Here’s a simple Stan program which fits the model in Equation 3 to these simulated data.

phylo <- cmdstanr::cmdstan_model(here::here("posts/2024-09-27-phylo/phylo.stan"))

phylo
data {
  int n;
  int s;
  vector[n] x;
  vector[n] y;
  matrix[s, s] phyvcv;
}
parameters {
  real b0;
  real b1;
  real sigma_x;
  real sigma_y;
  real logit_lambda_x;
  real logit_lambda_y;
}
transformed parameters {
  real<lower=0,upper=1> lambda_x;
  lambda_x = inv_logit(logit_lambda_x);
  // y
  real<lower=0,upper=1> lambda_y;
  lambda_y = inv_logit(logit_lambda_y);
}
model {
  b0 ~ std_normal();
  b1 ~ normal(.5, .5);
  sigma_x ~ exponential(1);
  sigma_y ~ exponential(1);
  logit_lambda_x ~ normal(3, .2);
  logit_lambda_y ~ normal(0, .2);

  matrix[s, s] vcv_x;
  vcv_x = add_diag(sigma_x^2*lambda_x*phyvcv, sigma_x^2*(1 - lambda_x));


  matrix[s, s] vcv_y;
  vcv_y = add_diag(sigma_y^2*lambda_y*phyvcv, sigma_y^2*(1 - lambda_y));


  x ~ multi_normal(rep_vector(0, n), vcv_x);
  y ~ multi_normal(b0 + b1*x, vcv_y);
}

Now we’ll sample the model and plot the posterior distribution of some parameters against the truth:

phylo_sample <- phylo$sample(data = list(
  n = n,
  s = n,
  x = x,
  y = Y,
  phyvcv = ape::vcv(phy)
),parallel_chains = 4, refresh = 1000)
Running MCMC with 4 parallel chains...
Chain 1 Iteration:    1 / 2000 [  0%]  (Warmup) 
Chain 2 Iteration:    1 / 2000 [  0%]  (Warmup) 
Chain 3 Iteration:    1 / 2000 [  0%]  (Warmup) 
Chain 4 Iteration:    1 / 2000 [  0%]  (Warmup) 
Chain 1 Iteration: 1000 / 2000 [ 50%]  (Warmup) 
Chain 1 Iteration: 1001 / 2000 [ 50%]  (Sampling) 
Chain 2 Iteration: 1000 / 2000 [ 50%]  (Warmup) 
Chain 2 Iteration: 1001 / 2000 [ 50%]  (Sampling) 
Chain 2 Iteration: 2000 / 2000 [100%]  (Sampling) 
Chain 3 Iteration: 1000 / 2000 [ 50%]  (Warmup) 
Chain 3 Iteration: 1001 / 2000 [ 50%]  (Sampling) 
Chain 4 Iteration: 1000 / 2000 [ 50%]  (Warmup) 
Chain 4 Iteration: 1001 / 2000 [ 50%]  (Sampling) 
Chain 2 finished in 0.3 seconds.
Chain 1 Iteration: 2000 / 2000 [100%]  (Sampling) 
Chain 3 Iteration: 2000 / 2000 [100%]  (Sampling) 
Chain 4 Iteration: 2000 / 2000 [100%]  (Sampling) 
Chain 1 finished in 0.3 seconds.
Chain 3 finished in 0.3 seconds.
Chain 4 finished in 0.3 seconds.

All 4 chains finished successfully.

▶ [Data section]
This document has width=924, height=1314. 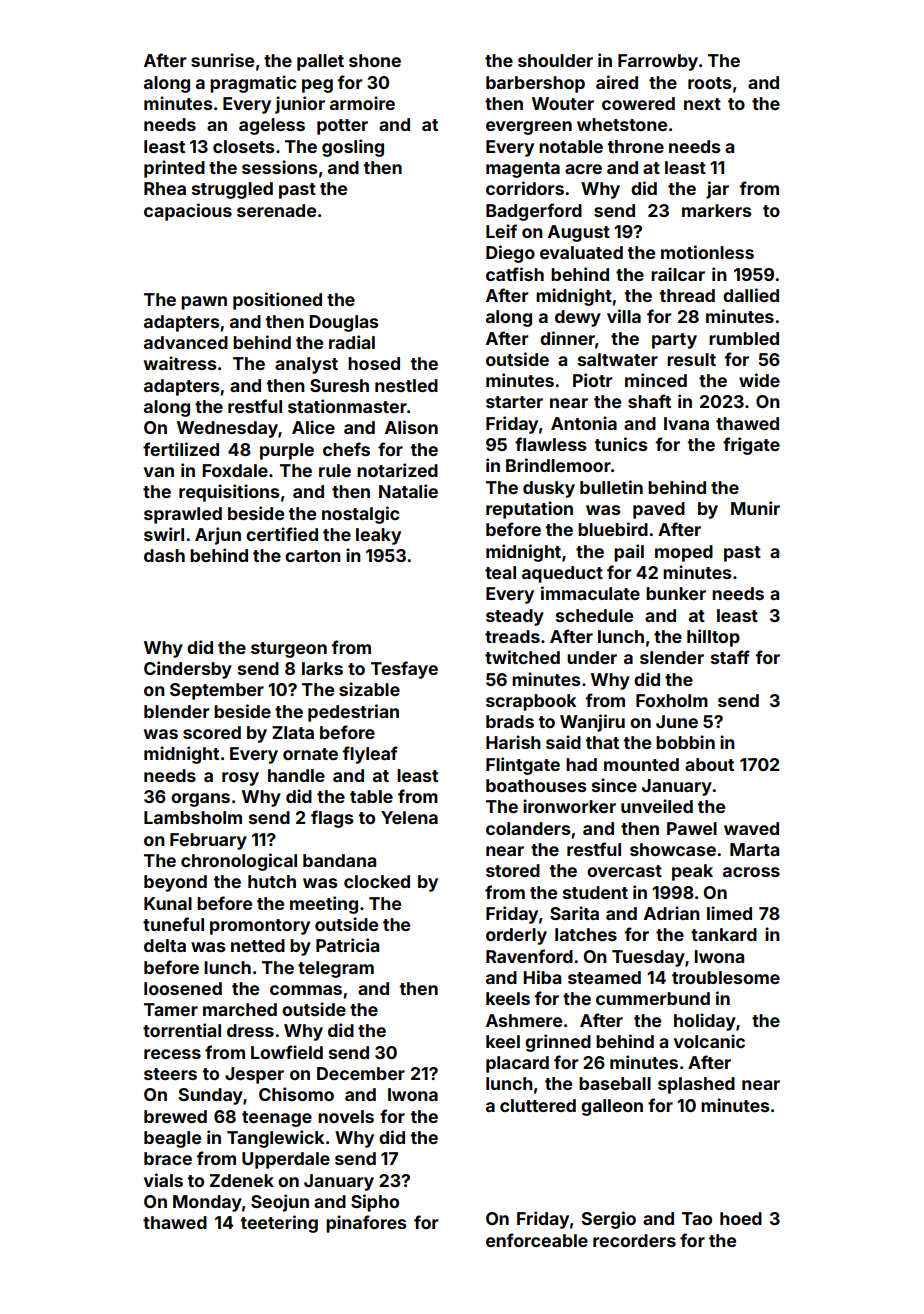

▶ [What the task requires] State whether each statement agrees with the passage on the Stan program. Answer yes or no and quote the deciding words from the passage. (a) The prior on b1 is a normal distribution with mean 0.5 and standard deviation 0.5. (b) The model is sampled with two parallel chains. (c) Chain 2 took longer to finish than Chain 1.

▶ [Output below]
(a) Yes: "b1 ~ normal(.5, .5);"
(b) No: "Running MCMC with 4 parallel chains..."
(c) No: "Chain 2 finished in 0.3 seconds." and "Chain 1 finished in 0.3 seconds."